What is the best way to return multiple large objects in C++?

Question

I want to return a tuple containing types like std::vector or std::unordered_map etc. where the objects may be large enough that I care about not copying. I wasn't sure how copy elision / return value optimization will work when the returned objects are wrapped in a tuple. To this end I wrote some test code below and am confused by parts of its output:

#include <tuple>
#include <iostream>

struct A {
    A() {}

    A(const A& a) {
        std::cout << "copy constructor\n";
    }

    A(A&& a) noexcept {
        std::cout << "move constructor\n";
    }

    ~A() {
        std::cout << "destructor\n";
    }
};

struct B {

};

std::tuple<A, B> foo() {

    A a;
    B b;
    return { a, b };
}

std::tuple<A, B> bar() {
    A a;
    B b;
    return { std::move(a), std::move(b) };
}

std::tuple<A, B> quux() {
    A a;
    B b;
    return std::move(std::tuple<A, B>{ std::move(a), std::move(b) });
}

std::tuple<A, B> mumble() {
    A a;
    B b;
    return std::move(std::tuple<A, B>{ a, b });
}

int main()
{  
    std::cout << "calling foo...\n\n";
    auto [a1, b1] = foo();
    std::cout << "\n";

    std::cout << "calling bar...\n\n";
    auto [a2, b2] = bar();
    std::cout << "\n";

    std::cout << "calling quux...\n\n";
    auto [a3, b3] = quux();
    std::cout << "\n";

    std::cout << "calling mumble...\n\n";
    auto [a4, b4] = mumble();
    std::cout << "\n";

    std::cout << "cleaning up main()\n";

    return 0;
}

when I run the above (on VS2019) I get the following output:

calling foo...
copy constructor
destructor

calling bar...
move constructor
destructor

calling quux...
move constructor
move constructor
destructor
destructor

calling mumble...
copy constructor
move constructor
destructor
destructor

cleaning up main()
destructor
destructor
destructor
destructor

So from the above is looks like bar() is best which is return { std::move(a), std::move(b) }. My main question is why foo() ends up copying? RVO should elide the tuple from being copied but shouldn't the compiler be smart enough to not copy the A struct? The tuple constructor could be a move constructor there since it is firing in an expression that is being returned from a function i.e. because struct a is about to not exist.

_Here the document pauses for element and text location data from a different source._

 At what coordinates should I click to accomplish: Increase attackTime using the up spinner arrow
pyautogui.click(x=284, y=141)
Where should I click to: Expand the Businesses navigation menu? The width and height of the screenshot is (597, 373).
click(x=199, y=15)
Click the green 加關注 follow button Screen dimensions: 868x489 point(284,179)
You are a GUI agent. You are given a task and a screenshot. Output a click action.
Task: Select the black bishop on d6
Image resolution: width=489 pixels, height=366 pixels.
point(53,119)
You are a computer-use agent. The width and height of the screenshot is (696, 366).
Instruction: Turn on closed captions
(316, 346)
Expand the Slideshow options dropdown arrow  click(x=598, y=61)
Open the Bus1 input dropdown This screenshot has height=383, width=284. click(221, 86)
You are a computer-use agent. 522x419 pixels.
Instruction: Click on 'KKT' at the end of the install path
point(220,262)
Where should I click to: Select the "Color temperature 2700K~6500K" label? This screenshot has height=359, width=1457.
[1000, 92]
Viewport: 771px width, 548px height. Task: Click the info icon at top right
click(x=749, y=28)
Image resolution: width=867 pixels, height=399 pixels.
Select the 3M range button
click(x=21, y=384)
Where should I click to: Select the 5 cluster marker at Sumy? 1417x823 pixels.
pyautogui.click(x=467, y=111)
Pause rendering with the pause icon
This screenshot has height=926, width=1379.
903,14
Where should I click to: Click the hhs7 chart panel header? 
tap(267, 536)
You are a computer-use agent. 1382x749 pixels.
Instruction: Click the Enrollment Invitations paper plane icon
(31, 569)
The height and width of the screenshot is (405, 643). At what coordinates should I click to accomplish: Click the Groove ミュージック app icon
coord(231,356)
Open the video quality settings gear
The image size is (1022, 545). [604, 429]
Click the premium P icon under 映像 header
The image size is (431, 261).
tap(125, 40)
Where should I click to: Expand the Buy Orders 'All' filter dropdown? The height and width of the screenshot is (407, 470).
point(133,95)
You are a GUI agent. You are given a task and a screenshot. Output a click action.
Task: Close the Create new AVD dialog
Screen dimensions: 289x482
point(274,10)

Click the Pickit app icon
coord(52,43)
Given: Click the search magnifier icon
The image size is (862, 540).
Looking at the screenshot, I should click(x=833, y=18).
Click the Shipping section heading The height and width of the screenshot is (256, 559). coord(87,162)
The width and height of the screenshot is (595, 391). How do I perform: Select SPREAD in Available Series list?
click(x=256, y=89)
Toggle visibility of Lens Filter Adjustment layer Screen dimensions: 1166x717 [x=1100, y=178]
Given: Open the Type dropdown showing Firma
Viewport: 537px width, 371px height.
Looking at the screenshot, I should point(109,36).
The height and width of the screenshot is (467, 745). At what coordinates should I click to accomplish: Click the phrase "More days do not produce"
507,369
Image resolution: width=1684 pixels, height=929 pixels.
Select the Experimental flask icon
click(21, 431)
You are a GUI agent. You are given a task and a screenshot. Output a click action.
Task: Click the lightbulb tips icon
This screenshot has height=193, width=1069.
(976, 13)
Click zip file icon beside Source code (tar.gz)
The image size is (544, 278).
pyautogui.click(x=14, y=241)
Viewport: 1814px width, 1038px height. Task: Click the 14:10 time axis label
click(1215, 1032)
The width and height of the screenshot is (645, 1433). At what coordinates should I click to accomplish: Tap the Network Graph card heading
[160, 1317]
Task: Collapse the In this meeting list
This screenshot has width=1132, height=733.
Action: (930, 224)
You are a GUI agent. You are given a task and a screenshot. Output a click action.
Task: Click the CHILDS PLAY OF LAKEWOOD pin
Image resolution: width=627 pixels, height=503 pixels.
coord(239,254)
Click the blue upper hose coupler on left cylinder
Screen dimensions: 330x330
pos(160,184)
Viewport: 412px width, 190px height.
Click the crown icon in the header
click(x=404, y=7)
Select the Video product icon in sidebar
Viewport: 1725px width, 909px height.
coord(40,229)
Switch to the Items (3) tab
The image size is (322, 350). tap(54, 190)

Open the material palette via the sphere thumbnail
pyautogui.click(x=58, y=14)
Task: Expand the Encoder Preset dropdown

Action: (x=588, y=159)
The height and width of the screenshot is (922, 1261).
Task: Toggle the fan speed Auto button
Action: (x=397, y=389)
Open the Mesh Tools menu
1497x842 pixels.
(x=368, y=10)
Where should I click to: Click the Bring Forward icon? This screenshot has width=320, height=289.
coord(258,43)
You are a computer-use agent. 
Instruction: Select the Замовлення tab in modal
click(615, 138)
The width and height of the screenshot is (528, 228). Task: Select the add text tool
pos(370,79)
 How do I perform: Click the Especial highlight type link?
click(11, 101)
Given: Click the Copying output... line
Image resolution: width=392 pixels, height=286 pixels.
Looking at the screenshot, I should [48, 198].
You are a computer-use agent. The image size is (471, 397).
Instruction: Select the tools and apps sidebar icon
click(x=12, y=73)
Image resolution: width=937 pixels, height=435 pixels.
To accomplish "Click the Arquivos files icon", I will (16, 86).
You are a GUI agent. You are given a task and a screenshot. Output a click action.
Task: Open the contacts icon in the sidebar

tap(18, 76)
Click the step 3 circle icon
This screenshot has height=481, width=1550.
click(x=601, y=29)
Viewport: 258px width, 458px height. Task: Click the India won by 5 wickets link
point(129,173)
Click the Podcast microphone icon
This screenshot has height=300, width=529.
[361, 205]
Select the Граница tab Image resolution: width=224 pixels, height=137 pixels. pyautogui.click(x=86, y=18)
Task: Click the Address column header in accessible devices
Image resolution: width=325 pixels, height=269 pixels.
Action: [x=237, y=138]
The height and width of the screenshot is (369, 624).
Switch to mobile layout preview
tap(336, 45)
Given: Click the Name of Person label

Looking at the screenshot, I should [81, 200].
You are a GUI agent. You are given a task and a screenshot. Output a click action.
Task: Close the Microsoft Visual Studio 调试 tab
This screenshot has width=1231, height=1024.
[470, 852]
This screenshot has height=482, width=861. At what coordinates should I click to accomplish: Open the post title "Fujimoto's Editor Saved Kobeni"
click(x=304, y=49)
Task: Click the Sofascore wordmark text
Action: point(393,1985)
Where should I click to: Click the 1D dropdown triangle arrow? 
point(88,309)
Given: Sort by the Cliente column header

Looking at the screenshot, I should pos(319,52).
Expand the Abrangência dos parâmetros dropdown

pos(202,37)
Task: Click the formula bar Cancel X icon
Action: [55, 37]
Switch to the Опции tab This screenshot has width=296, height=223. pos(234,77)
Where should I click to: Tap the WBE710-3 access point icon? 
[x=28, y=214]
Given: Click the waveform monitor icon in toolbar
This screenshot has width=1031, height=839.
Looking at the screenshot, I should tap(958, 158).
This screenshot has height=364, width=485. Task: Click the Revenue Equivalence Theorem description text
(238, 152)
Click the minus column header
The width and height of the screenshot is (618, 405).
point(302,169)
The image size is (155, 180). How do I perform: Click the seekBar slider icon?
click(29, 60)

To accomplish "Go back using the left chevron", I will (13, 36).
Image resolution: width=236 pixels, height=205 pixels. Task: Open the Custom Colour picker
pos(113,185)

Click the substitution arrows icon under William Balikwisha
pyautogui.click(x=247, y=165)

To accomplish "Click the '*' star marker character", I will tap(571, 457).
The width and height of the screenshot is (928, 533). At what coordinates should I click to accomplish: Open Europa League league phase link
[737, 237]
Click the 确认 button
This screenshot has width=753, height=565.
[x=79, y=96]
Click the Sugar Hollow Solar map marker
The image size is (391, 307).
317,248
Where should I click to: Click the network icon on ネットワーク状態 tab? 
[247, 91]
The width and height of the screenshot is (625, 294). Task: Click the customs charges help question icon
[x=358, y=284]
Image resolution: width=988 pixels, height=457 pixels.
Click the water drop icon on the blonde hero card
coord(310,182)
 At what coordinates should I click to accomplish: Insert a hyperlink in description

I also don't really understand what is going on with quux(). I didnt think that additional std::move() call was necessary but I don't understand why it ends up causing an additional move to actually occur i.e. I'd expect it to have the same output as bar().

Answer 1

My main question is why foo() ends up copying? RVO should elide the tuple from being copied but shouldn't the compiler be smart enough to not copy the A struct? The tuple constructor could be a move constructor

No, move constructor could only construct it from another tuple<> object. {a,b} is constructing from the component types, so the A and B objects are copied.

what it going on with quux(). I didnt think that additional std::move() call was necessary but I don't understand why it ends up causing an additional move to actually occur i.e. I'd expect it to have the same output as bar().

The 2nd move happens when you are moving the tuple. Moving it prevents the copy elision that occurs in bar(). It is well-know that std::move() around the entire return expression is harmful.